I made a private reply to Curtis on his posting earlier this week, and he gave a nice analysis and cc'd end2end-interest rather than nanog. For those that don't care to care to read all this, here's the summary:
Which would you prefer? 140 msec and 0% loss or 70 msec and 5% loss?
So we get to choose between large delay or large lossage. Doesn't sound wonderful... I thought you folks in nanog might be interested, so with Curtis' permission, here's the full exchange, (the original posting by Curtis is at the at the very end). -- Jim Here's what I wrote:
In message <199511272220.OAA01151@stilton.cisco.com>, Jim Forster writes:
Curtis,
I think these days for lots of folks the interesting question is not what happens when a single or a few high-rate TCPs get in equlibrium, but rather what happens when a DS-3 or higher is filled with 56k or slower flows, each of which only lasts for an average of 20 packets or so.
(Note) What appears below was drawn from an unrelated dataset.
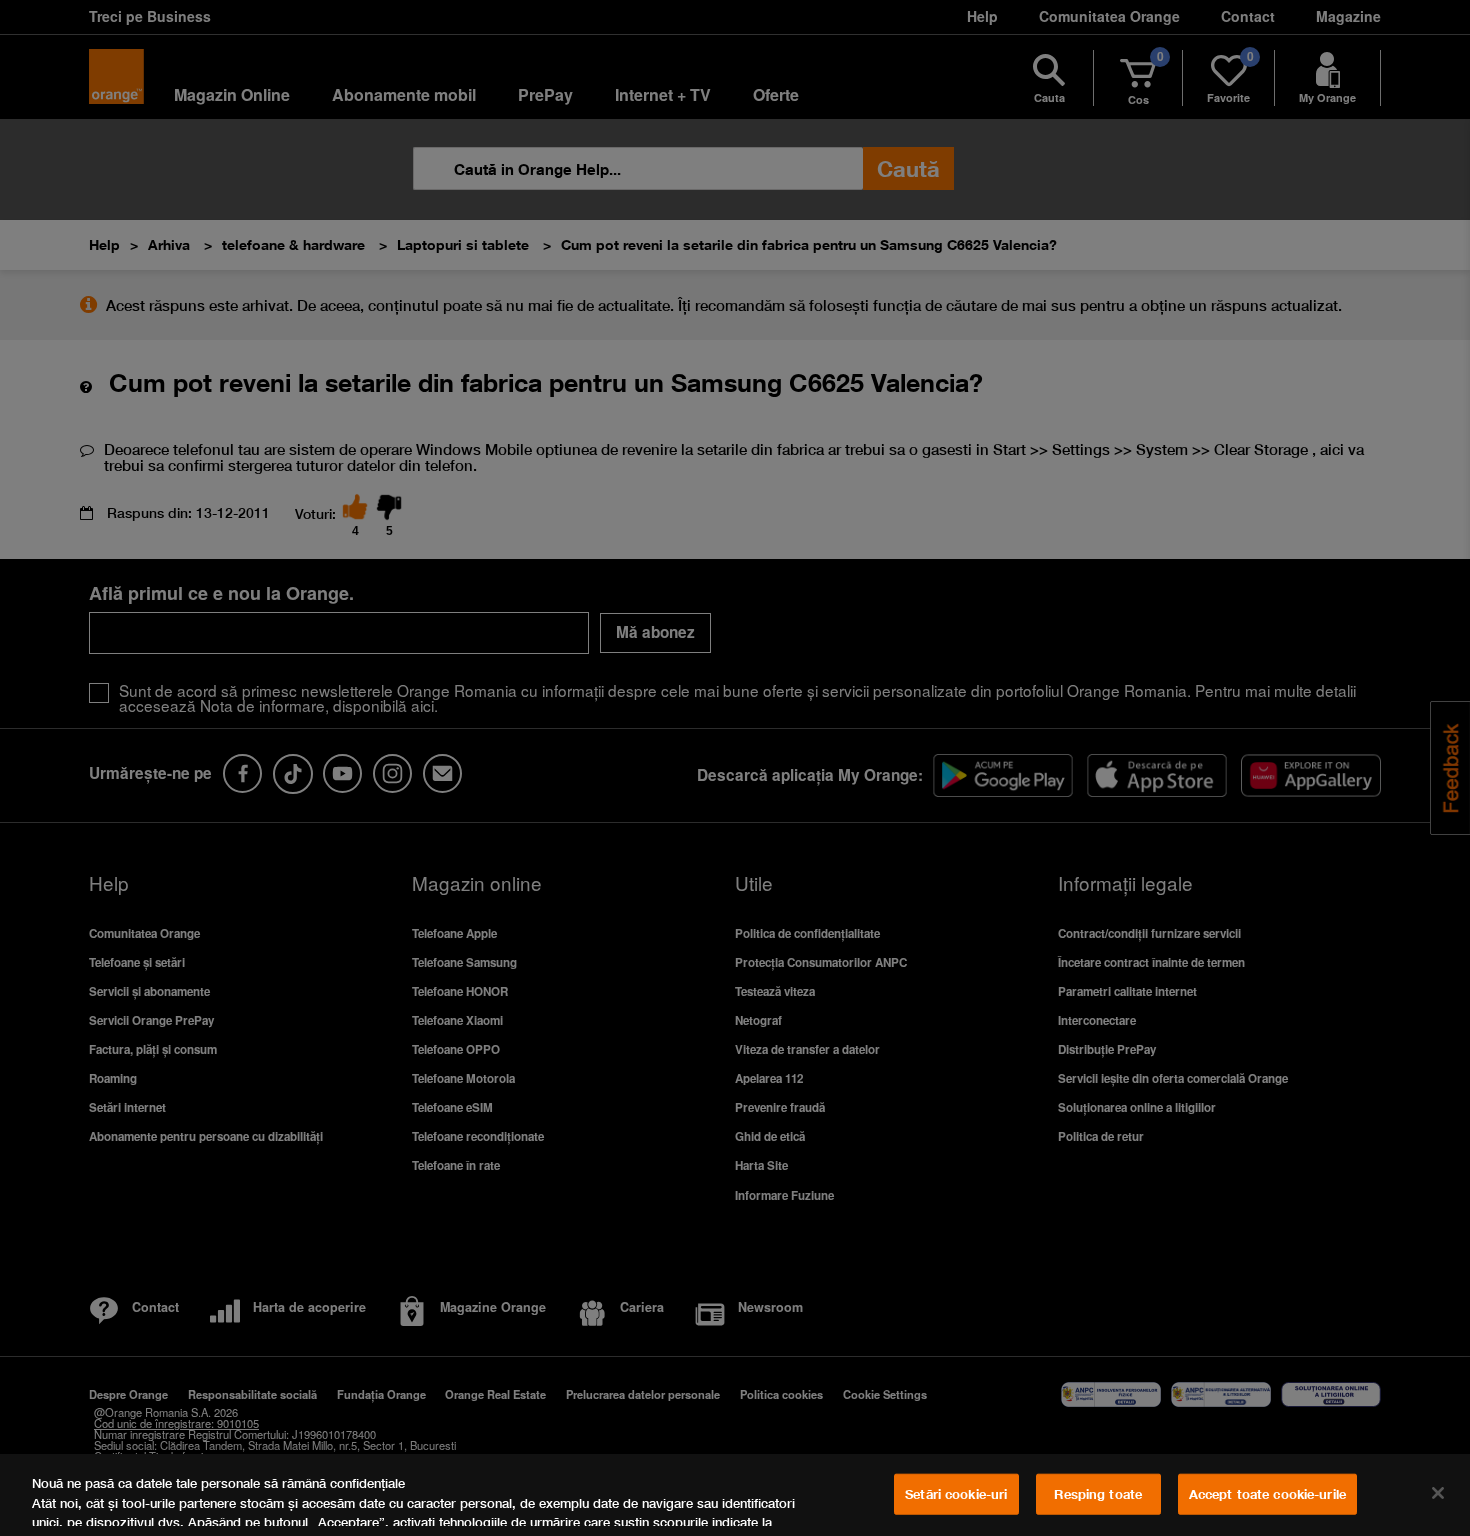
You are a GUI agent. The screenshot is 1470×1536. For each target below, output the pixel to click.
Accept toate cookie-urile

Unfortunately, these 20 packet TCP flows are what's driving the stats these days, due I guess to the silly WWW (TCP per file; file per graphic; many graphics per page) that's been so successful.
And Curtis's reply:
The analysis below also applies to just under 800 TCP flows each getting 1/800th of a DS3 link or about 56Kb/s. The loss rate on the link should be about one packet in 11 if the delay can be increased to 250 msec. If the delay is held at 70 msec, lots of timeouts and terrible fairness and poor overall performance will result.
Do we need an ISP to prove this to you by exhibiting terrible performance? If so, please speak to Jon Crowcroft. His case is 400 flows on 4 Mb/s which is far worse, since delay would have to be increased over 3 seconds or segment size reduced below 552. :-(
I could try to derive the results but I'm sure you or others would do better :-). How many of the packets in the 20 packet flow are at equilibrium? What's the drop rate? Hmmm, very simple minded analysis says that it will be large: expontential growth (doubling cwnd every ack) should get above best case pretty quickly, certainly within the 20 packet flow. Assume it's only above optimum once, then the packet loss rate is 1 in 20. Sounds grim. Vegas TCP sounds better for these reasons, since it tracks actual bw, but I'm not really qualified to judge.
-- Jim
Jim,
The end2end-interest thread was quite long and I didn't want to repeat the whole thing. The initial topic was very tiny TCP flows of 3 to 4 packets. That is a really bad problem, but should no longer be a realistic problem once HTTP is modified to allow it to pick up both the HTML page and all inline images in one TCP connection.
Your example is quite reasonable. At 20 packets per flow, with no loss you get 1, 2, 4, 8, 3 packets per RTT or complete transfer in about 5 RTT. On average each TCP flow will get 20 packets / 5 RTT of bandwidth until congestion of 4 packets/RTT (for 552/70 msec, this is about 64 Kb/s). If the connection is temporarily overloaded by a factor of 2, this must be reduced to 2 packets/RTT. If we drop 1 packet in 20, roughly 35% of the flows go completely untouched (0.95^20). Some 15% will drop one packet of the first 3 and timeout and slow start, resulting in less than 20 packet / 3 seconds (3 seconds >> 5*RTT). Some 60% will drop one packet of the 4th through 20th, resulting in fast retransmit, no timeout, and linear growth in window. If the 4th is dropped, the window is cut to 2, so next few RTTs you get 2, 3, 4, 5, 3, or 8 RTTS (2 initial, 1 drop, 5 more). This is probably not quite enough to slow things down.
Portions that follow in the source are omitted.